═════ SUPPLIED PASSAGE ═════
'Regular expression for floating point numbers

I have a task to match floating point numbers. I have written the following regular expression for it:

[-+]?[0-9]*\.?[0-9]*

But, it returns an error:

Invalid escape sequence (valid ones are  \b  \t  \n  \f  \r  \"  \'  \\ )

As per my knowledge, we need to use an escape character for the . also. Please correct me where I am wrong.



Solution 1:[1]

I don't think that any of the answers on this page at the time of writing are correct (also many other suggestions elsewhere on SO are wrong too). The complication is that you have to match all of the following possibilities:

  • No decimal point (i.e. an integer value)
  • Digits both before and after the decimal point (e.g. 0.35 , 22.165)
  • Digits before the decimal point only (e.g. 0. , 1234.)
  • Digits after the decimal point only (e.g. .0 , .5678)

At the same time, you must ensure that there is at least one digit somewhere, i.e. the following are not allowed:

  • a decimal point on its own
  • a signed decimal point with no digits (i.e. +. or -.)
  • + or - on their own
  • an empty string

This seems tricky at first, but one way of finding inspiration is to look at the OpenJDK source for the java.lang.Double.valueOf(String) method (start at http://hg.openjdk.java.net/jdk8/jdk8/jdk, click "browse", navigate down /src/share/classes/java/lang/ and find the Double class). The long regex that this class contains caters for various possibilities that the OP probably didn't have in mind, but ignoring for simplicity the parts of it that deal with NaN, infinity, Hexadecimal notation and exponents, and using \d rather than the POSIX notation for a single digit, I can reduce the important parts of the regex for a signed floating point number with no exponent to:

[+-]?((\d+\.?\d*)|(\.\d+))

I don't think that there is a way of avoiding the (...)|(...) construction without allowing something that contains no digits, or forbidding one of the possibilities that has no digits before the decimal point or no digits after it.

Obviously in practice you will need to cater for trailing or preceding whitespace, either in the regex itself or in the code that uses it.
═════ DATASET RECORDS ═════
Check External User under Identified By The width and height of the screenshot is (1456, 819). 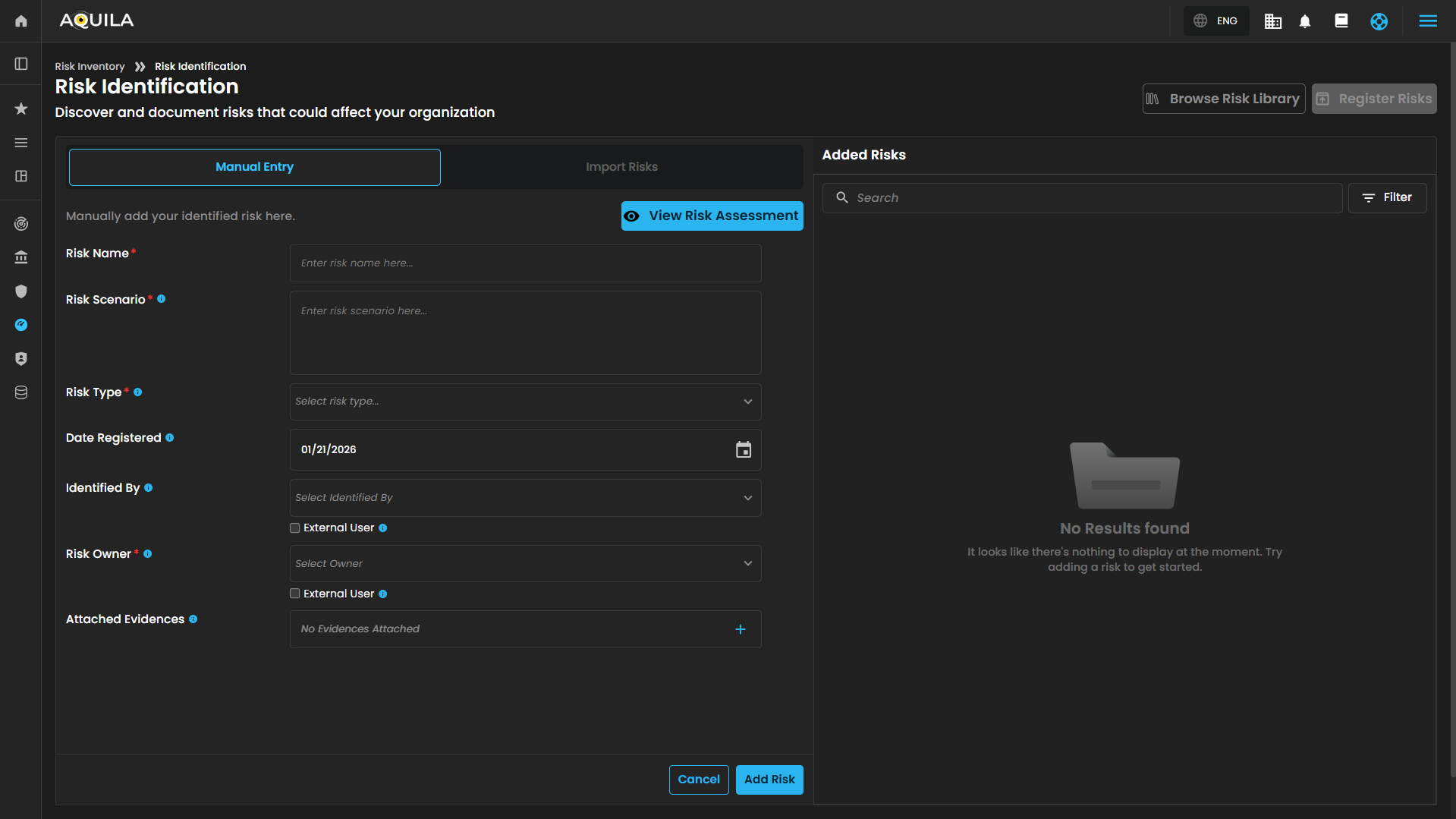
═════
═════ DATASET RECORDS ═════
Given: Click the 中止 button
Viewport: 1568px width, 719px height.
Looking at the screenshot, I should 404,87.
═════
§ **GIVEN PROBLEM**
Could you carry the floating-point regex discussion forward from its last sentence? The records are unrelated to the discussion of matching floating point numbers.

§ **EXERCISE OUTPUT**
Solution 2:[2]

I want to match what most languages consider valid numbers (integer and floats):

  • '5' / '-5'

  • '1.0' / '1.' / '.1' / '-1.' / '-.1'

  • '0.45326e+04', '666999e-05', '0.2e-3', '-33.e-1'

Notes:

  • preceding sign of number ('-' or '+') is optional

  • '-1.' and '-.1' are valid but '.' and '-.' are invalid

  • '.1e3' is valid, but '.e3' and 'e3' are invalid

In order to support both '1.' and '.1' we need an OR operator ('|') in order to make sure we exclude '.' from matching.

[+-]? +/- sing is optional since ? means 0 or 1 matches

( since we have 2 sub expressions we need to put them in parenthesis

\d+([.]\d*)?(e[+-]?\d+)? This is for numbers starting with a digit

| separates sub expressions

[.]\d+(e[+-]?\d+)? this is for numbers starting with '.'

) end of expressions

  • For numbers starting with '.'

[.] first character is dot (inside brackets or else it is a wildcard character)

\d+ one or more digits

(e[+-]?\d+)? this is an optional (0 or 1 matches due to ending '?') scientific notation

  • For numbers starting with a digit

\d+ one or more digits

([.]\d*)? optionally we can have a dot character an zero or more digits after it

(e[+-]?\d+)? this is an optional scientific notation

  • Scientific notation

e literal that specifies exponent

[+-]? optional exponent sign

\d+ one or more digits

All of those combined:

[+-]?(\d+([.]\d*)?(e[+-]?\d+)?|[.]\d+(e[+-]?\d+)?)

To accept E as well:

[+-]?(\d+([.]\d*)?([eE][+-]?\d+)?|[.]\d+([eE][+-]?\d+)?)

(Test cases)

Solution 3:[3]

This is simple: you have used Java and you ought to use \\. instead of \. (search for character escaping in Java).

Solution 4:[4]

what you need is:

[\-\+]?[0-9]*(\.[0-9]+)?

I escaped the "+" and "-" sign and also grouped the decimal with its following digits since something like "1." is not a valid number.

The changes will allow you to match integers and floats. for example:

0
+1
-2.0
2.23442

Solution 5:[5]

This one worked for me:

(?P<value>[-+]*\d+\.\d+|[-+]*\d+)

You can also use this one (without named parameter):

([-+]*\d+\.\d+|[-+]*\d+)

Use some online regex tester to test it (e.g. regex101 )

Solution 6:[6]

^[+-]?([0-9]{1,})[.,]([0-9]{1,})$

This will match:

  1. 1.2
  2. 12.3
  3. 123.4
  4. 1,2
  5. 12,3
  6. 123,4

Solution 7:[7]

for javascript

const test = new RegExp('^[+]?([0-9]{0,})*[.]?([0-9]{0,2})?$','g');

Which would work for 1.23 1234.22 0 0.12 12

You can change the parts in the {} to get different results in decimal length and front of the decimal as well. This is used in inputs for entering in number and checking every input as you type only allowing what passes.

Solution 8:[8]

This captures floating-point numbers as recognized in C/C++ code:

[+-]?((((\d+\.?\d*)|(\.\d+))([eE][+-]?\d+[fF]?)?)|((\d+\.\d*)|(\.\d+))[fF]?)
  • +/- sign
  • either only digits, digits., .digits or digits.digits
  • optional exponent with e or E, +/- sign and digits
  • optional f or F at the end, but only if the number contains a . or an exponent

Solution 9:[9]

(\d*)(\.)*(\d+)

This would parse the below.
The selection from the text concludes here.